### AVAILABLE DATA
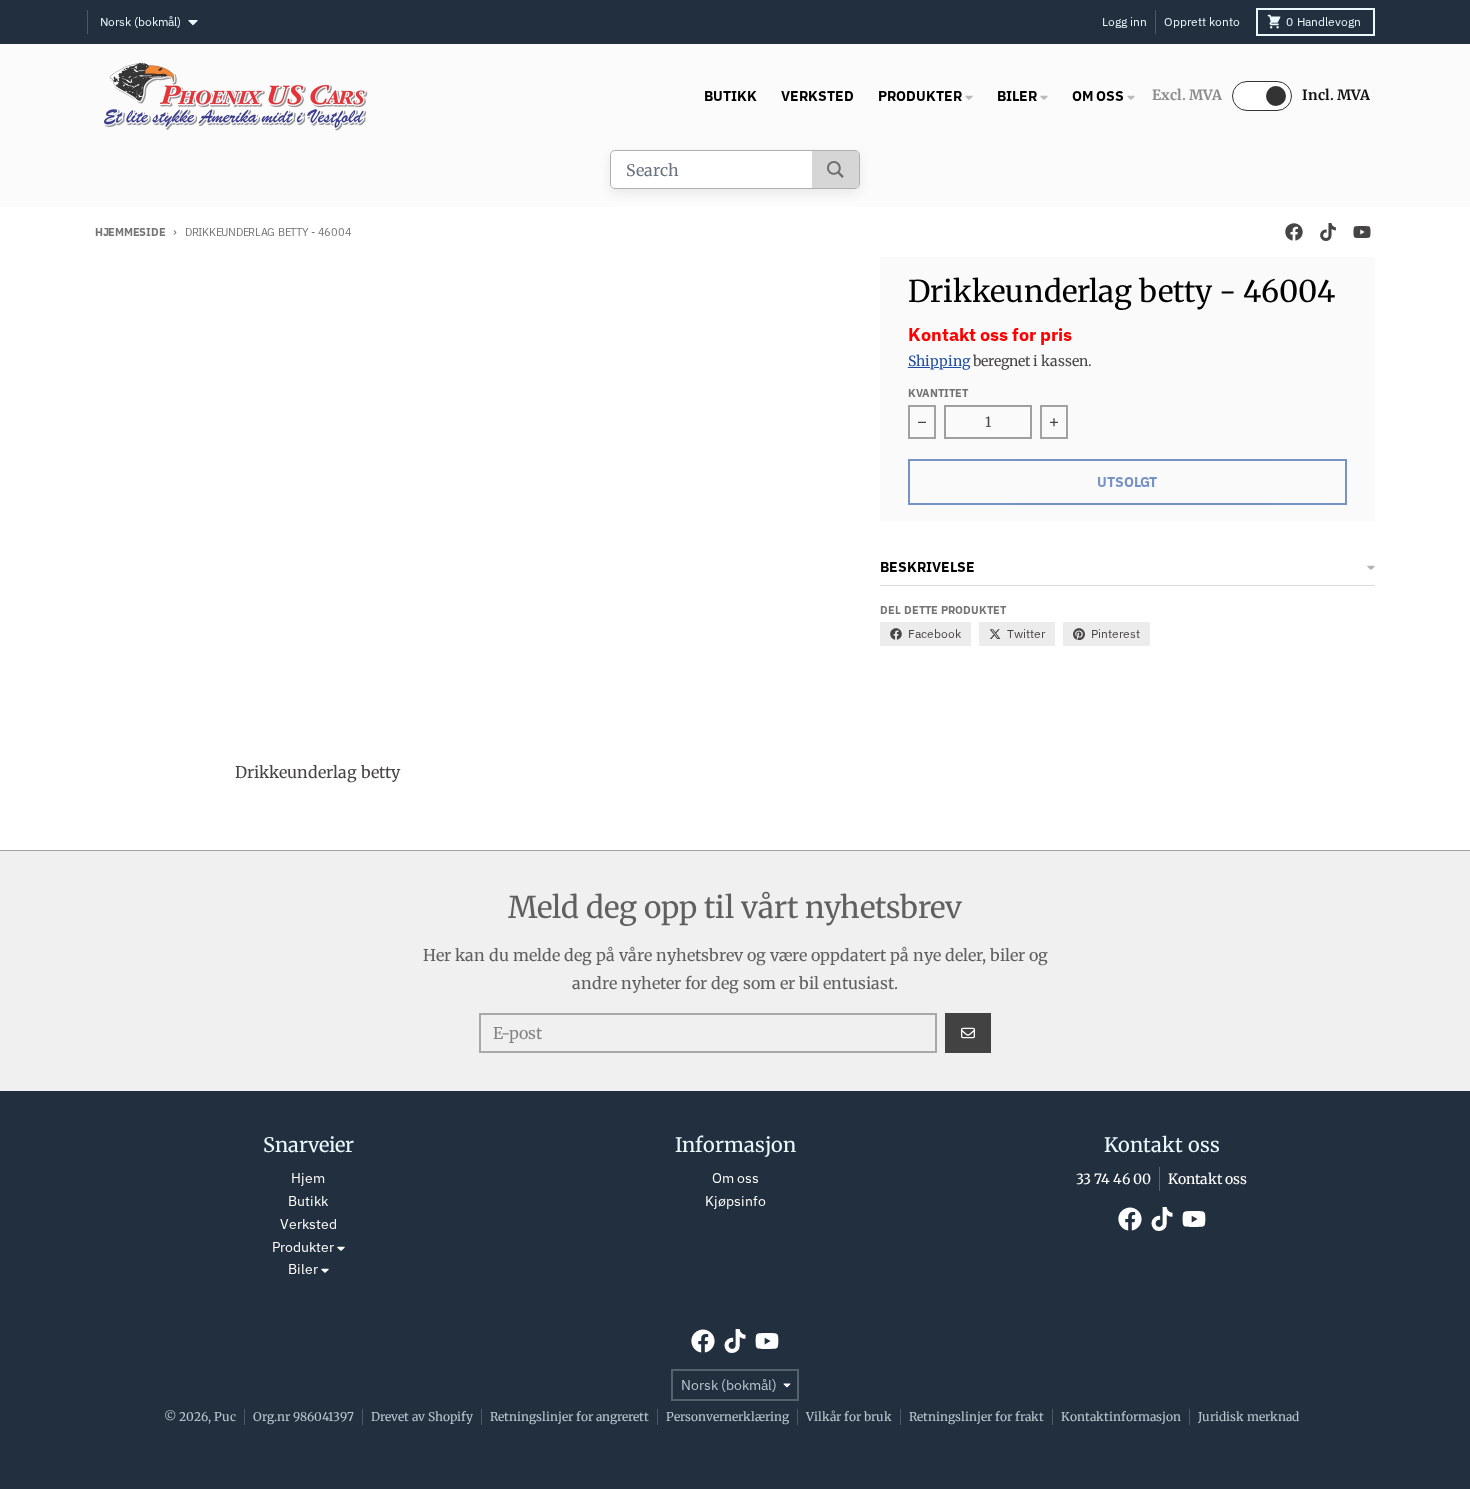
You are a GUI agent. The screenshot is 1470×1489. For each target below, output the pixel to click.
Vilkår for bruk (849, 1416)
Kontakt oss (1207, 1179)
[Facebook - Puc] (1294, 232)
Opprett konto (1202, 21)
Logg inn (1124, 21)
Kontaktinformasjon (1121, 1416)
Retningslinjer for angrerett (569, 1416)
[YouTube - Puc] (1362, 232)
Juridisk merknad (1248, 1416)
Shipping (939, 361)
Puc (225, 1416)
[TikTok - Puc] (1328, 232)
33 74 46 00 (1113, 1179)
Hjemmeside (130, 232)
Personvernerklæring (727, 1416)
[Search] (835, 169)
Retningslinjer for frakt (976, 1416)
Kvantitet (938, 393)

### TRY IT
If a line in the data above includes the string "Retningslinjer", copy it.

### ANSWER TO THIS TASK
Retningslinjer for angrerett (569, 1416)
Retningslinjer for frakt (976, 1416)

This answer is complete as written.